- **Assignment**: In the listing below, find the line containing "Click 图片翻译 to translate the picture" and the line containing "Task: Click the minimap thumbnail". Repeat exactly those two lines and every line between them, nothing more.

******************************

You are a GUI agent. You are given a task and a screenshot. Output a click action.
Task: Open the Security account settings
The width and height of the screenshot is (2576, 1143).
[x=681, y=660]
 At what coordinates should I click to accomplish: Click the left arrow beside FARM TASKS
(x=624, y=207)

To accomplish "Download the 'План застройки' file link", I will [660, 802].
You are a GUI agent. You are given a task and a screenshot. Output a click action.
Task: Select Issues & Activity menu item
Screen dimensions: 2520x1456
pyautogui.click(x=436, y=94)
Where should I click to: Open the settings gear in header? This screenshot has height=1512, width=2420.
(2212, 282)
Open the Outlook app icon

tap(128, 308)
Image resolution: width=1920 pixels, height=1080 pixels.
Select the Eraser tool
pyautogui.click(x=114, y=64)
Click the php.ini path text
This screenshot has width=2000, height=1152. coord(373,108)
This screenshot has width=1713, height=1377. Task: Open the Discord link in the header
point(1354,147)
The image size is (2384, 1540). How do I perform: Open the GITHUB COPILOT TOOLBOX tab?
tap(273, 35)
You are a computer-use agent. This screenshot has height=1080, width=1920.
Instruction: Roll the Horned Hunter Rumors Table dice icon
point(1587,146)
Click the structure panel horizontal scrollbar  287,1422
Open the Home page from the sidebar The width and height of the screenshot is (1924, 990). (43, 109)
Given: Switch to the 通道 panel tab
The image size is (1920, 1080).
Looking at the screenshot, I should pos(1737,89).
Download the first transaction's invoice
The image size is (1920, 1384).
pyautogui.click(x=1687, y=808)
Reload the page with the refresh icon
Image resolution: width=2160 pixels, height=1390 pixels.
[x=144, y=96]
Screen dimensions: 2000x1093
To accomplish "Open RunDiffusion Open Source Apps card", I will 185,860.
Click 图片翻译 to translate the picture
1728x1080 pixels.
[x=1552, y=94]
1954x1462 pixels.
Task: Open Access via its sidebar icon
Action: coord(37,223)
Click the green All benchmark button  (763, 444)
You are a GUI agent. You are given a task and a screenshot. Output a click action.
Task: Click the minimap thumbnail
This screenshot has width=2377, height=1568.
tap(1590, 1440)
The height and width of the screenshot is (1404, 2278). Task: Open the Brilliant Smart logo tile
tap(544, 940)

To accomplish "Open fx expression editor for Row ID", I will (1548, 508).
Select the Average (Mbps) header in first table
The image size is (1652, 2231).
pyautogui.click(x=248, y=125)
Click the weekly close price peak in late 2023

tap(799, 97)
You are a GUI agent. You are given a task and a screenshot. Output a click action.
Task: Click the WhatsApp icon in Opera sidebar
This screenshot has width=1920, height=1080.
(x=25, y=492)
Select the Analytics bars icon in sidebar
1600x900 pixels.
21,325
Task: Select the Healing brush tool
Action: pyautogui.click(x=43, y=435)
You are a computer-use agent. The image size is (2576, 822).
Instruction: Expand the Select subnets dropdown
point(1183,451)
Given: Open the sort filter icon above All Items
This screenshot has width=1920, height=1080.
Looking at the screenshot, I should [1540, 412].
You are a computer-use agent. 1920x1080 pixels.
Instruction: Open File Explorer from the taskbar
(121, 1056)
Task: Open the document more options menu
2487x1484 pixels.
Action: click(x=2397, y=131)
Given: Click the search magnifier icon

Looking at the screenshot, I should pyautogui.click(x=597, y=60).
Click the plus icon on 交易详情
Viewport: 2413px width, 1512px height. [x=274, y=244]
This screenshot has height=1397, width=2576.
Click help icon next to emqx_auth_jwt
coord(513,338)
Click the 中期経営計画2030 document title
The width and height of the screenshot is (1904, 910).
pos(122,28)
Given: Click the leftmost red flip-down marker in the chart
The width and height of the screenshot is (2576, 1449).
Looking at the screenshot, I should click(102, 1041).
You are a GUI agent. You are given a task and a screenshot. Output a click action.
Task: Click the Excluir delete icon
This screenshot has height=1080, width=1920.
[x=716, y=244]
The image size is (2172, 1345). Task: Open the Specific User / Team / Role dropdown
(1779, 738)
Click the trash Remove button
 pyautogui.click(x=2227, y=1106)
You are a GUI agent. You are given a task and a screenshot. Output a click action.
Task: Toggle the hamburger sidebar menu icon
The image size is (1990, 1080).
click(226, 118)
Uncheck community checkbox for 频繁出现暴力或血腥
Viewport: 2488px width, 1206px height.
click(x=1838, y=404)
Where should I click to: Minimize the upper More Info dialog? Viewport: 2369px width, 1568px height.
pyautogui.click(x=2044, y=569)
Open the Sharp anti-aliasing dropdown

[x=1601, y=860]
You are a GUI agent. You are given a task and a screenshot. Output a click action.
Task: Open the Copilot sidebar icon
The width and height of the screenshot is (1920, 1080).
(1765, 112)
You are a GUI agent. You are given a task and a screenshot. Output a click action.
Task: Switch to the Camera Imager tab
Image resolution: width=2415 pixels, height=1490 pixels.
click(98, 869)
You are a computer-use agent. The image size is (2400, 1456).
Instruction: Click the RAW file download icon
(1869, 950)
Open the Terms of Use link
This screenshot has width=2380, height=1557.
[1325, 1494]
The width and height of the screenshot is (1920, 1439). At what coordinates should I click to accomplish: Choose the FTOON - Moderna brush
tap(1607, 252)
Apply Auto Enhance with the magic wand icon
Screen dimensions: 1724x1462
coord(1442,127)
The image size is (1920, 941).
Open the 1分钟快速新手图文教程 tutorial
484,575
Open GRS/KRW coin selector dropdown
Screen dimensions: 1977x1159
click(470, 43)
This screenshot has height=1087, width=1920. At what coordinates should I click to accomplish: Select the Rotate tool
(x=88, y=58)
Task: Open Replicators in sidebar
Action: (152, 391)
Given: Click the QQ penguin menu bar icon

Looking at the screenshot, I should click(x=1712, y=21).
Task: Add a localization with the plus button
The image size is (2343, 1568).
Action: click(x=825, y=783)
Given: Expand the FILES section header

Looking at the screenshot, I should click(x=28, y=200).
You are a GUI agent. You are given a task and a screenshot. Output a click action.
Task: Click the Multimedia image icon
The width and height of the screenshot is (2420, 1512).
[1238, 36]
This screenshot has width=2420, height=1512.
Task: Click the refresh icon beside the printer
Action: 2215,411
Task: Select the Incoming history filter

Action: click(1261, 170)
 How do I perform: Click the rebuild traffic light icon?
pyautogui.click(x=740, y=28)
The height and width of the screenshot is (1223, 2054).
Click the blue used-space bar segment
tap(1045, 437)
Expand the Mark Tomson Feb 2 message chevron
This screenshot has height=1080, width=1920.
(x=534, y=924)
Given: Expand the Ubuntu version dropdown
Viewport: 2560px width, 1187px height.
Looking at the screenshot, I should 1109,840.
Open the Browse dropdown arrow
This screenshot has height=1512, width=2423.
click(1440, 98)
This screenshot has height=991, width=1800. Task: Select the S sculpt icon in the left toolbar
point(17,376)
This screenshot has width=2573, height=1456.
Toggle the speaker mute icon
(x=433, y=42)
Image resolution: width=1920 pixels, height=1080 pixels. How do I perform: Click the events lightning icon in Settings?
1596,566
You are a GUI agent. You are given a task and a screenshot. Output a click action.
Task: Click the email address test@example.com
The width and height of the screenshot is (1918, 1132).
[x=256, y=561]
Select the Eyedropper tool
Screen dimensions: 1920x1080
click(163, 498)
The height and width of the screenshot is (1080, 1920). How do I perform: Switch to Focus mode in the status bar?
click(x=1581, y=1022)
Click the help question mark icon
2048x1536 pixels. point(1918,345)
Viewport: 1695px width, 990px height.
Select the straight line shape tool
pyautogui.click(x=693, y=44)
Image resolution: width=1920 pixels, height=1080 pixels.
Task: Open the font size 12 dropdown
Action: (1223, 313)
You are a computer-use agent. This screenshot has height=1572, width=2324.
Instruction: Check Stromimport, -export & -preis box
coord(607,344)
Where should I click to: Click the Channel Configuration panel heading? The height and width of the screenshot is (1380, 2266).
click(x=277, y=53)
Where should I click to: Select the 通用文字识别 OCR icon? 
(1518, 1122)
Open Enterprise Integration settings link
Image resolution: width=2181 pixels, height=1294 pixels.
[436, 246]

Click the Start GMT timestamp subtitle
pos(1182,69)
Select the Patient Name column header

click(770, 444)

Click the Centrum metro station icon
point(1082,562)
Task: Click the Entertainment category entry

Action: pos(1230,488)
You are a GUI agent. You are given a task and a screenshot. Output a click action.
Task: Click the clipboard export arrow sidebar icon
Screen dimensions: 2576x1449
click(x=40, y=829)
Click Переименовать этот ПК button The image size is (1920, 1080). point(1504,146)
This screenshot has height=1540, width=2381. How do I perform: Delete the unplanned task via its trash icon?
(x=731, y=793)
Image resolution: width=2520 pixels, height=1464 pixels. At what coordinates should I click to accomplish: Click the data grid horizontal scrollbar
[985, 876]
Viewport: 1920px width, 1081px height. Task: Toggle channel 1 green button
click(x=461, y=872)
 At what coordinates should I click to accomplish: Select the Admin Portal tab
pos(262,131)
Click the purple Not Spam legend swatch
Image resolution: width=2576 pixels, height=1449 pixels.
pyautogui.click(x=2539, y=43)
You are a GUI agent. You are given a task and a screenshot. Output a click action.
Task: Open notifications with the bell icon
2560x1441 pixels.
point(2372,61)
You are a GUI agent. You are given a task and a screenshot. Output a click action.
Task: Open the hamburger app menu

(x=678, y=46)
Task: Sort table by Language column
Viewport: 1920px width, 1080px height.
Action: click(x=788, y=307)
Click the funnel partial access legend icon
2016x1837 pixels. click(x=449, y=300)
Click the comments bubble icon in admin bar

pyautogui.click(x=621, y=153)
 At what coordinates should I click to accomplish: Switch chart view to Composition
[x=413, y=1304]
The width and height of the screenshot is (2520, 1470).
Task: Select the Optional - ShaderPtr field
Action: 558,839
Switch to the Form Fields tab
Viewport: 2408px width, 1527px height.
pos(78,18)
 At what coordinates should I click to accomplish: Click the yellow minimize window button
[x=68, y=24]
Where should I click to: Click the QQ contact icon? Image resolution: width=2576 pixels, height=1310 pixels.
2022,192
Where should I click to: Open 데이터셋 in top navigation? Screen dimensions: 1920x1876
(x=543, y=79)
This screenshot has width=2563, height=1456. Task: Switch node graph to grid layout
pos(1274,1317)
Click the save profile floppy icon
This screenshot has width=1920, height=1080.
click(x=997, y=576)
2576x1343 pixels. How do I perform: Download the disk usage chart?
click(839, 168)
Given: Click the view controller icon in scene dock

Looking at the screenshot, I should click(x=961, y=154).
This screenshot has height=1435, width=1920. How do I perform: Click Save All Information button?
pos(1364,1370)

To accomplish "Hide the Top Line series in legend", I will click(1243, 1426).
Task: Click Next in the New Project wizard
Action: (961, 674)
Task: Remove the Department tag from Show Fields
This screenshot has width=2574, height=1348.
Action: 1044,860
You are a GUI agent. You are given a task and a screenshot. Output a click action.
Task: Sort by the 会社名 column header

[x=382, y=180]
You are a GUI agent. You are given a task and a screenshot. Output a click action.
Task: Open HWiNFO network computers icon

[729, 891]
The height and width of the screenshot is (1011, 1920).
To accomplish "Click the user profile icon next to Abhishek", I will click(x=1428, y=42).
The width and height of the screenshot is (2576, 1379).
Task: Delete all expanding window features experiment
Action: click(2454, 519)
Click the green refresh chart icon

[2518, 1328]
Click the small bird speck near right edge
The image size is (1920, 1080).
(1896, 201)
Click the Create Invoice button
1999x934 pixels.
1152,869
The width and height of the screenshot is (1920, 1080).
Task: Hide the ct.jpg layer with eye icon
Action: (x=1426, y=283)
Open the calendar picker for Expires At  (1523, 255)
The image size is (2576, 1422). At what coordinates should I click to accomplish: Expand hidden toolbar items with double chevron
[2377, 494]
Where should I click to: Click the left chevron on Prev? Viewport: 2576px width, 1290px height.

******************************

- **Answer to this task**:
Click 图片翻译 to translate the picture
1728x1080 pixels.
[x=1552, y=94]
1954x1462 pixels.
Task: Open Access via its sidebar icon
Action: coord(37,223)
Click the green All benchmark button  (763, 444)
You are a GUI agent. You are given a task and a screenshot. Output a click action.
Task: Click the minimap thumbnail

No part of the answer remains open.